▸ What to do
A. Answer these questions about the forum thread on note duration:
(i) Which two notes does the original poster tie together?
(ii) With which instrument does playback give the full six-beat sound?
(iii) According to the last comment, in which menu might the note duration have been changed?
B. Reproduce the stretch of the note duration thread from "If I play back" through "beat duration sound.", word for word.

▸ Source extract
- Opening Delimiter -

Note duration
I am new to musescore and I am having fun writing some music.
I have a semibreve tied to a minim for a total of six beats duration in 4/4.
If this is played back by a piano, the sound duration only lasts for the duration of the whole note (four beats), not the six I expected. However, the total time taken is six beats (4 sound + 2 silence)
If I play back the same note combination as an organ I get the whole six beat duration.
If I change the time signature to 6/4 and use a dotted semibreve so I get everything in one bar, I still only get a 4 beat duration sound.
Is this expected behavior for musescore?
Comments
did you use a tie or a slur?
In reply to did you use a tie or a slur? by micrologus
seems like a very astute shot.
In reply to did you use a tie or a slur? by micrologus
Thanks for your reply Micrologus. Like I said in my original message, I used a tie.
Posting the score would help. Hard to say exactly what might be happening otherwise. I suppose if the tempo is slow enlugh, it could just be the natural decay of the sound of a piano is such that it becomes inaudible after about that long. Also if you have the same note in another staff or voice and it last only four beats, that could also be triggering the cutoff. Or maybe the note duration got changed in Note Properties (right click menu) somehow.

- Closing Delimiter -

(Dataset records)
- Opening Delimiter -

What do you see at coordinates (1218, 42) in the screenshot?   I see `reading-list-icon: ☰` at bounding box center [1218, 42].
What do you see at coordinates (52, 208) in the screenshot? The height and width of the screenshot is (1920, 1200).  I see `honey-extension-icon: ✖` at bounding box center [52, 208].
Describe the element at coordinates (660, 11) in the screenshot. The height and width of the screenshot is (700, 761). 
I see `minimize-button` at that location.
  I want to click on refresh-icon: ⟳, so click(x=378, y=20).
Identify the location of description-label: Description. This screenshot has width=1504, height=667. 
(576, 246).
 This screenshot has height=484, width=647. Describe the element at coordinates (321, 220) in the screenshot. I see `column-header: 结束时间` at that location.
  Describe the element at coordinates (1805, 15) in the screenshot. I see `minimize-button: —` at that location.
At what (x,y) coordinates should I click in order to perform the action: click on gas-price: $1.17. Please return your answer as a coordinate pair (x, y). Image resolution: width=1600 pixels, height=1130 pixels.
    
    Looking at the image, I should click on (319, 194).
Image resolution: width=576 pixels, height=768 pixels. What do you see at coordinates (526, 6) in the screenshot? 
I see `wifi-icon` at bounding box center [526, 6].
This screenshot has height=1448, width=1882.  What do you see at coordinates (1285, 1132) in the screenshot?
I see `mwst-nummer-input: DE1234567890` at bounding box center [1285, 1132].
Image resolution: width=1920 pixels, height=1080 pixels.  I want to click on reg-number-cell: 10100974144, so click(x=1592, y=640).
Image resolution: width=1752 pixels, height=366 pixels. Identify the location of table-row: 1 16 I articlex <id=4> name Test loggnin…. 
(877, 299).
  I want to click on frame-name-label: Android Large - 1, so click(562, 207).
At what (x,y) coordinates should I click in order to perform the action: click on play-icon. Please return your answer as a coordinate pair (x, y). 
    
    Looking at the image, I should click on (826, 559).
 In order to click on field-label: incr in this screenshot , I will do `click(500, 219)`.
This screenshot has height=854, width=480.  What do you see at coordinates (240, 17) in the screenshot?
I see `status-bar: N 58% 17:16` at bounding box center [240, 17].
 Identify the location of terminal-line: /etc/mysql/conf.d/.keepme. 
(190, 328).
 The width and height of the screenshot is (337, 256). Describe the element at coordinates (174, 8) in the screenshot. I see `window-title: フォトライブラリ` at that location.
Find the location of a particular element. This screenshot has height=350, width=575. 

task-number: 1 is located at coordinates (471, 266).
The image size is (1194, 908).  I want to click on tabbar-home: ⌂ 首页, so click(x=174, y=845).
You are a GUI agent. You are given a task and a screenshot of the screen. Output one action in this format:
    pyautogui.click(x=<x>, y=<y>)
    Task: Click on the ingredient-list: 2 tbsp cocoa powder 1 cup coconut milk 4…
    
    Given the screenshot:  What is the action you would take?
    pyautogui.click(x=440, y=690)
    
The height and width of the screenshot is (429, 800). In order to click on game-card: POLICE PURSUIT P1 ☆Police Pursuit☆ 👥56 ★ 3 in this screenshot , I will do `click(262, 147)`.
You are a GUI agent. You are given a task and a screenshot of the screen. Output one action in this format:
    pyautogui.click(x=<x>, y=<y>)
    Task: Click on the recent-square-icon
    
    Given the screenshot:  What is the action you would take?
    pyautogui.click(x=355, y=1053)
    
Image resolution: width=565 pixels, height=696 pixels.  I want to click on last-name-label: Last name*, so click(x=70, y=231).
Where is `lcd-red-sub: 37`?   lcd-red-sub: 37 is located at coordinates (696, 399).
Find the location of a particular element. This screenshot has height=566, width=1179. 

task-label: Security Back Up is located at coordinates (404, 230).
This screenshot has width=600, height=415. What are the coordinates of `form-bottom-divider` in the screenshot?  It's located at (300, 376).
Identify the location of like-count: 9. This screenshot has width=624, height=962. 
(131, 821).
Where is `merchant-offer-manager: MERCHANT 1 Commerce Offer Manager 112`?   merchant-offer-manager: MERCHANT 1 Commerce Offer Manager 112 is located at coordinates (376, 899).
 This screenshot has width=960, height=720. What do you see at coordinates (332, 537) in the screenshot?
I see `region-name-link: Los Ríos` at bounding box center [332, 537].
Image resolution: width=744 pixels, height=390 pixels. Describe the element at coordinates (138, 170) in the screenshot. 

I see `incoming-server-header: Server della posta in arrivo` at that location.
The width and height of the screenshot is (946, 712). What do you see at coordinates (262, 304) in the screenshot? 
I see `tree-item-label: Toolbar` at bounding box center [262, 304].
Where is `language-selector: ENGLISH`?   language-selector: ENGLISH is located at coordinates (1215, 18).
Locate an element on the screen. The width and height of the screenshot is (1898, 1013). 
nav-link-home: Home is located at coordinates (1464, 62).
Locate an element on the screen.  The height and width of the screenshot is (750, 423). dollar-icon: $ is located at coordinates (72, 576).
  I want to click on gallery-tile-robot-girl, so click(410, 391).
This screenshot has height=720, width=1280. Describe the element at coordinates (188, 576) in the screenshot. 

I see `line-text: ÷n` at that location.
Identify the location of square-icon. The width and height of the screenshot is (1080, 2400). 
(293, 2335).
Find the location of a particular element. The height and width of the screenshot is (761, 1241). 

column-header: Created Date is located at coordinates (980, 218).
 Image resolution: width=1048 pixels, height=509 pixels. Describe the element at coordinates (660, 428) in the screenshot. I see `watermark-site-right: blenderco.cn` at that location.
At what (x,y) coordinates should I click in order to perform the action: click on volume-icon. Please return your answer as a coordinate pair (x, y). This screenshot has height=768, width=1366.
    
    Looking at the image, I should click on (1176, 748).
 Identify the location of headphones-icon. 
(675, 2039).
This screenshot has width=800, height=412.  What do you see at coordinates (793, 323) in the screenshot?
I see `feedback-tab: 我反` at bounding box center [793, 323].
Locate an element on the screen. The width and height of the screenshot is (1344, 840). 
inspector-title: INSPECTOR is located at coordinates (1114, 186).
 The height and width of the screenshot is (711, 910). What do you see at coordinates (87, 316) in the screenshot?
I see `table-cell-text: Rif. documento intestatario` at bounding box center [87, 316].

- Closing Delimiter -

▸ Answers to the exercises
A.
(i) A semibreve and a minim
(ii) Organ
(iii) Note Properties (the right click menu)

B.
If I play back the same note combination as an organ I get the whole six beat duration.
If I change the time signature to 6/4 and use a dotted semibreve so I get everything in one bar, I still only get a 4 beat duration sound.